■ WHAT YOU NEED TO DO: Rewrite every line of the records below, requests included, but multiply each coordinate in the answers by 1.35 and round it to a whole number, with halves rounding up. Leave the pictures out.
### PROVIDED DATA ###
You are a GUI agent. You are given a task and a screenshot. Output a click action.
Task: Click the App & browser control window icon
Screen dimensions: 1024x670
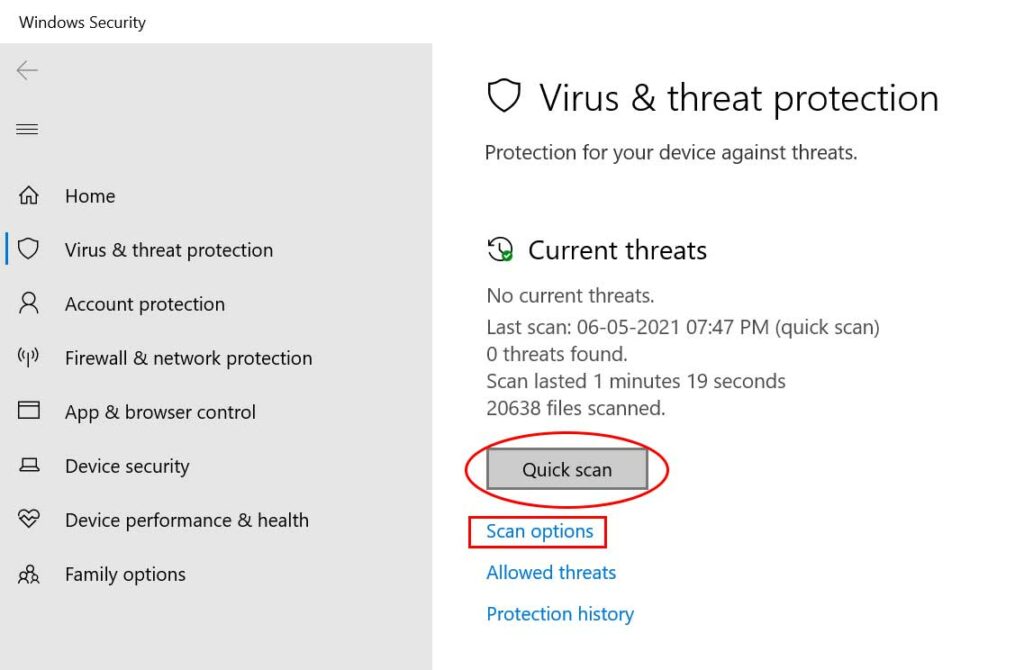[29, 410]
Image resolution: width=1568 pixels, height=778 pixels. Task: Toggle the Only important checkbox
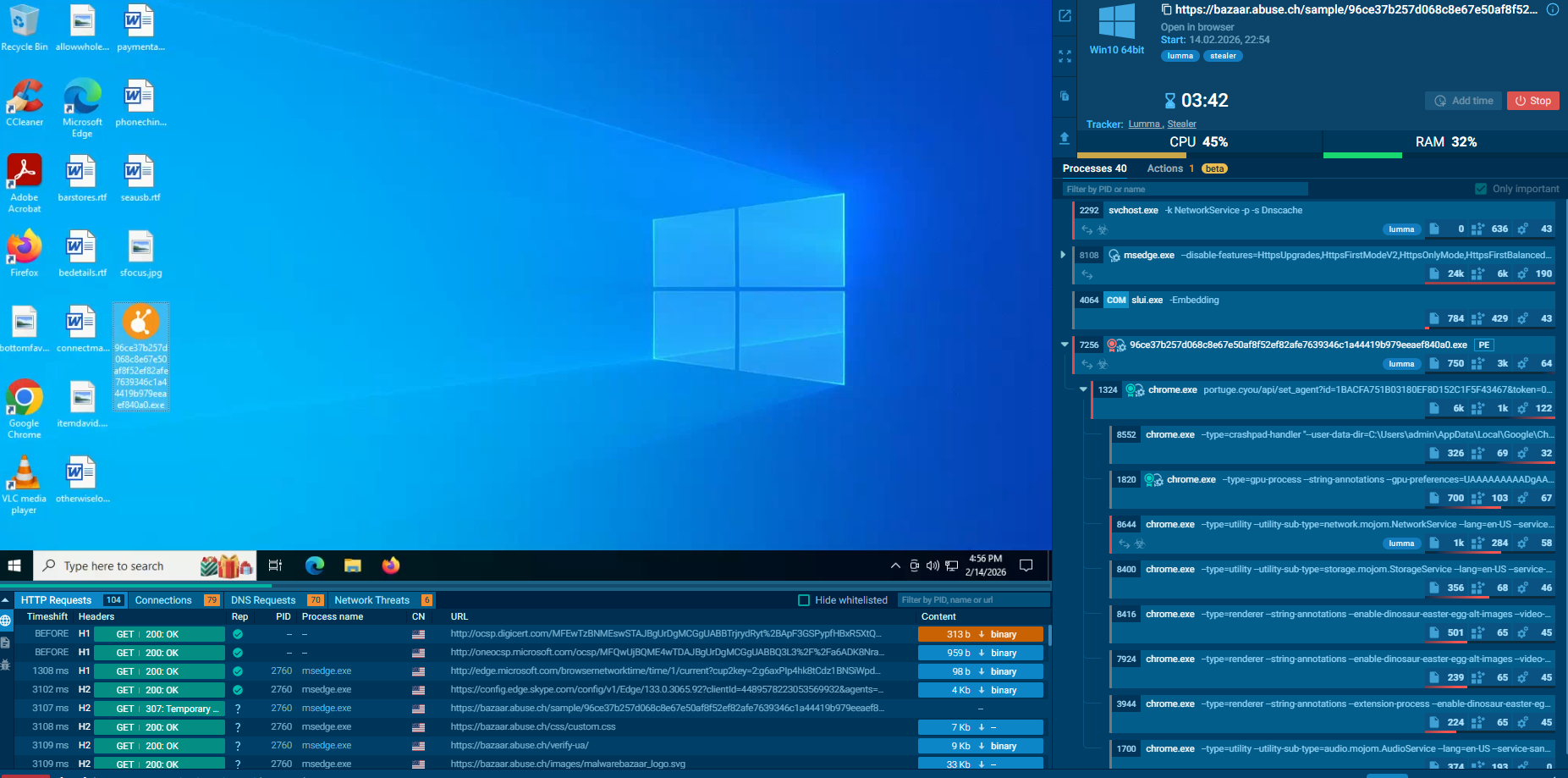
###
■ ANSWER TO THE PROBLEM:
You are a GUI agent. You are given a task and a screenshot. Output a click action.
Task: Click the App & browser control window icon
Screen dimensions: 1024x670
[39, 554]
Image resolution: width=1568 pixels, height=778 pixels. Task: Toggle the Only important checkbox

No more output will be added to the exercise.